• Document excerpt:
____

THIRD SECTION

DECISION

AS TO THE ADMISSIBILITY OF

Application no. 43599/98 
by Beko BULUT 
against Turkey

The European Court of Human Rights (Third Section), sitting on 1 June 2006 as a Chamber composed of:

Mr B.M. Zupančič, President
 Mr J. Hedigan
 Mr L. Caflisch
 Mr R. Türmen
 Mr V. Zagrebelsky
 Mrs A. Gyulumyan, 
 Mr E. Myjer, judges
and Mr V. Berger, Section Registrar,

Having regard to the above application lodged with the European Commission of Human Rights on 1 July 1998,

Having regard to Article 5 § 2 of Protocol No. 11 to the Convention, by which the competence to examine the application was transferred to the Court,

Having regard to the decision to apply Article 29 § 3 of the Convention and examine the admissibility and merits of the case together.

Having regard to the observations submitted by the respondent Government and the observations in reply submitted by the applicant,

Having deliberated, decides as follows:

THE FACTS

The applicant, Beko Bulut, is a Turkish national who was born in 1946 and lives in Tunceli. He is represented before the Court by Mr O. Kılıç, a lawyer practising in Istanbul.

A.  The circumstances of the case

The facts of the case, as submitted by the parties, may be summarised as follows.

1.  The applicant’s version of the facts

Until October 1994 the applicant lived in the Halitpınar village in the Ovacık district of the Tunceli province. In October 1994 the applicant’s village was forcibly evacuated by security forces on account of intense terrorist activities in the region. Subsequently, the applicant’s house was burned down along with the other houses in the village. He is still living in Elazığ with his family.

On 2 April 1998 the applicant filed a petition with the Office of the Ovacık Governor, requesting compensation for his losses and permission to return to his village.

On 25 May 1998 the Office of the Ovacık County Governor replied to the applicant’s petition, stating that the operations in the applicant’s village were still continuing and that he would be resettled when public order in the region was re-established. There was no explanation in the context of the reply as regards the applicant’s claim for compensation of his loss. The applicant did not challenge this reply.

2.  The Government’s version of the facts

The applicant was residing in Elazığ. According to his statement of 12 October 1994, given before the Public Prosecutor, he had only a summer house in Halitpınar village.

On 19 October 1994 the Public Prosecutor asked the District Gendarme Commander for information concerning the applicant’s allegations concerning the destruction and eviction of the Halitpınar village.

On 1 October 1994 the District Gendarme Commander informed the Public Prosecutor that according to the witnesses’ statements the houses in Halitpınar village were burned down by the terrorist, dressed as security forces.

On 9 December 1994 the Public Prosecutor gave a decision of non-jurisdiction and referred the file to the office of the Governor.

On 25 October 1995 the Ovacık Governor gave a decision of non-prosecution as the alleged offences were not attributable to the security officers.

On 2 April 1998 the applicant filed a petition with the Office of the Ovacık Governor, requesting compensation for his losses and permission to return to his village.

On 25 May 1998 the Office of the Ovacık County Governor replied to the applicant’s petition, stating that the operations in the applicant’s village were still continuing and that he would be resettled when public order in the region was re-established. There was no explanation in the context of the reply as regards the applicant’s claim for compensation of his loss. The applicant did not challenge this reply.

____

• Recorded information:
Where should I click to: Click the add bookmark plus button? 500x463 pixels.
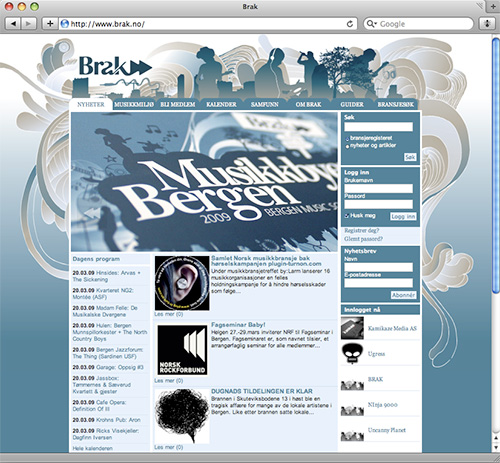click(50, 24)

____

• Exercise task: Continue the court decision on Beko Bulut's application against Turkey, starting right after its final sentence.

• Answer to this problem:
B.  Relevant domestic law

A description of the relevant domestic law can be found in the Court’s decision of İçyer v. Turkey (no. 18888/02, §§ 44-54, 12 January 2006) and in its judgment of Doğan and Others v. Turkey (nos. 8803-8811/02, 8813/02 and 8815-8819/02, §§ 31-35, ECHR 2004-...).

COMPLAINTS

The applicant complained under Article 3 of the Convention that he was subjected to inhuman and degrading treatment as well as collective punishment since he was forcibly evicted from his village and his property was destroyed. He alleged that the destruction of his house deprived him of his liberty and security within the meaning of Article 5 of the Convention.

He maintained under Article 6 and 13 of the Convention that he was deprived of his right to access to a court to assert his civil rights and that there was no effective remedy to enable him to challenge the destruction of his home and possessions

He alleged under Article 8 of the Convention that his right to respect for family life and home was breached as his house was burned down by the security forces and he was forcibly evicted from his house and village.

The applicant complains under Article 14 of the Convention in conjunction with the above-mentioned Articles, that he was discriminated on the ground of his Kurdish origin.

He complained under Article 1 of Protocol No. 1 that his house was burned down by the security forces. Moreover he contended that the fact that he is still not allowed to return to his village amounts to a continuing violation.

Finally, he complained under Article 18 of the Convention that the State did not take any effective measures in order to prevent violations of the rights as guaranteed especially under Articles 5, 6 and 13 of the Convention and Article 1 of Protocol No. 1.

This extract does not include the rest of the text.